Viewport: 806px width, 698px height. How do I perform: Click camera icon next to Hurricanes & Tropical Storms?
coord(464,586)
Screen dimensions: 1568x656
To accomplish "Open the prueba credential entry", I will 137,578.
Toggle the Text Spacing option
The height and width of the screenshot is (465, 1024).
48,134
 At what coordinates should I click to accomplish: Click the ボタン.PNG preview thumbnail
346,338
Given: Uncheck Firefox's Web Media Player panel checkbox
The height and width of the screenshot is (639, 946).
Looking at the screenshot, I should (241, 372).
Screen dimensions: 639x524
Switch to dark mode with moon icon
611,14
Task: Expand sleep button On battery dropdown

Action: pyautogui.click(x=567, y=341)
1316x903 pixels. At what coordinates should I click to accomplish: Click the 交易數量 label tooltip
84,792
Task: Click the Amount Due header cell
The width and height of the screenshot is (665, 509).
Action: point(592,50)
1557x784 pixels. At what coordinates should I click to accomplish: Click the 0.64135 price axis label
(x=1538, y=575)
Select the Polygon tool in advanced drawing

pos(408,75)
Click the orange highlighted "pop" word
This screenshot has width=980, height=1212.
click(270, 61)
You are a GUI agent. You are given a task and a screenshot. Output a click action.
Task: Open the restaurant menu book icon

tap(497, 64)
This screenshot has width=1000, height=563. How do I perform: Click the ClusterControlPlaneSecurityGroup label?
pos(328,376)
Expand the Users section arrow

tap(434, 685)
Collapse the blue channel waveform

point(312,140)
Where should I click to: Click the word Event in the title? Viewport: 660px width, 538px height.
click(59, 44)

* _WHAT TO DO_:
Everything in the data above must be restated verbatim.

* _SOLUTION TO THIS EXERCISE_:
Viewport: 806px width, 698px height. How do I perform: Click camera icon next to Hurricanes & Tropical Storms?
coord(464,586)
Screen dimensions: 1568x656
To accomplish "Open the prueba credential entry", I will 137,578.
Toggle the Text Spacing option
The height and width of the screenshot is (465, 1024).
48,134
 At what coordinates should I click to accomplish: Click the ボタン.PNG preview thumbnail
346,338
Given: Uncheck Firefox's Web Media Player panel checkbox
The height and width of the screenshot is (639, 946).
Looking at the screenshot, I should (241, 372).
Screen dimensions: 639x524
Switch to dark mode with moon icon
611,14
Task: Expand sleep button On battery dropdown

Action: pyautogui.click(x=567, y=341)
1316x903 pixels. At what coordinates should I click to accomplish: Click the 交易數量 label tooltip
84,792
Task: Click the Amount Due header cell
The width and height of the screenshot is (665, 509).
Action: point(592,50)
1557x784 pixels. At what coordinates should I click to accomplish: Click the 0.64135 price axis label
(x=1538, y=575)
Select the Polygon tool in advanced drawing

pos(408,75)
Click the orange highlighted "pop" word
This screenshot has width=980, height=1212.
click(270, 61)
You are a GUI agent. You are given a task and a screenshot. Output a click action.
Task: Open the restaurant menu book icon

tap(497, 64)
This screenshot has width=1000, height=563. How do I perform: Click the ClusterControlPlaneSecurityGroup label?
pos(328,376)
Expand the Users section arrow

tap(434, 685)
Collapse the blue channel waveform

point(312,140)
Where should I click to: Click the word Event in the title? Viewport: 660px width, 538px height.
click(59, 44)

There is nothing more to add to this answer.